Mrs. Yoder runs the dry goods department. Clothes for the whole family, hats, coats, socks…it was all there. There is a huge sewing department. Hundreds of bolts of cloth line the walls and filled the isles. The woman who made many of my vestments was on the textile faculty at Notre Dame, but she always bought the cloth for my stuff over at Yoder’s. And of course, there is the shoe department where I buy my cowboy boots.
So anyway, I was on the way in to Yoder’s last week., when I saw this fellow with a piece of ragged cardboard with writing on it. When I got close enough to read it, I noticed that it said, “It’s time for a change.” He looked a little weird, not like someone who usually can be found in Shipshewana, but I really didn’t think too much about him.

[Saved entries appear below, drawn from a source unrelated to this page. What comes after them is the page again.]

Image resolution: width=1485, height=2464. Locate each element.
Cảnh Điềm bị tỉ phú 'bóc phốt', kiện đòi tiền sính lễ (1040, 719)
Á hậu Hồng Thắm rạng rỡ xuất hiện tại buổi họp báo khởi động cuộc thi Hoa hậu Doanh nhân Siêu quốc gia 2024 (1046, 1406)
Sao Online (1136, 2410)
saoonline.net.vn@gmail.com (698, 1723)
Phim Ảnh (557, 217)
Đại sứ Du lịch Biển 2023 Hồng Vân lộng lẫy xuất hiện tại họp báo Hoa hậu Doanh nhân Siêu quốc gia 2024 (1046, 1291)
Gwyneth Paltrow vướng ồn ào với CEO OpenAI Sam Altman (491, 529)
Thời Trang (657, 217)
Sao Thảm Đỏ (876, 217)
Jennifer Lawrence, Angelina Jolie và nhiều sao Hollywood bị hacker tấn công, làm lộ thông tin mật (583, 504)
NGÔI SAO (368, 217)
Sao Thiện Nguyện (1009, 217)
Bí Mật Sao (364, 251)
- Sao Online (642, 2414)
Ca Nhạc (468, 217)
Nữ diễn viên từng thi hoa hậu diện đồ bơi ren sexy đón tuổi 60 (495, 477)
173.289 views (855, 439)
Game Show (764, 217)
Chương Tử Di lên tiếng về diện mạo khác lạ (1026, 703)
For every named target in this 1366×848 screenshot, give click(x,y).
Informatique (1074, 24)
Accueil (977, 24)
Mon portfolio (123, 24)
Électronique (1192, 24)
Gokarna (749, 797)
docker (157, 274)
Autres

When I came out, he was still there. He was standing in the place where the Salvation Army volunteer usually stands with the red bucket for holiday donations. I thought that was what he was doing. Toni and I have, for a few years now, made a point never to pass one of those buckets without throwing in a dollar, so I had some money in my hand ready for him. But I didn’t see a bucket, only John the Baptist holding a sign that said, “It’s time for a change.” “I’ve got some change here for you,” I said, thinking that I was being cute, but he wasn’t impressed. He looked back at me and said, “Are you prepared?”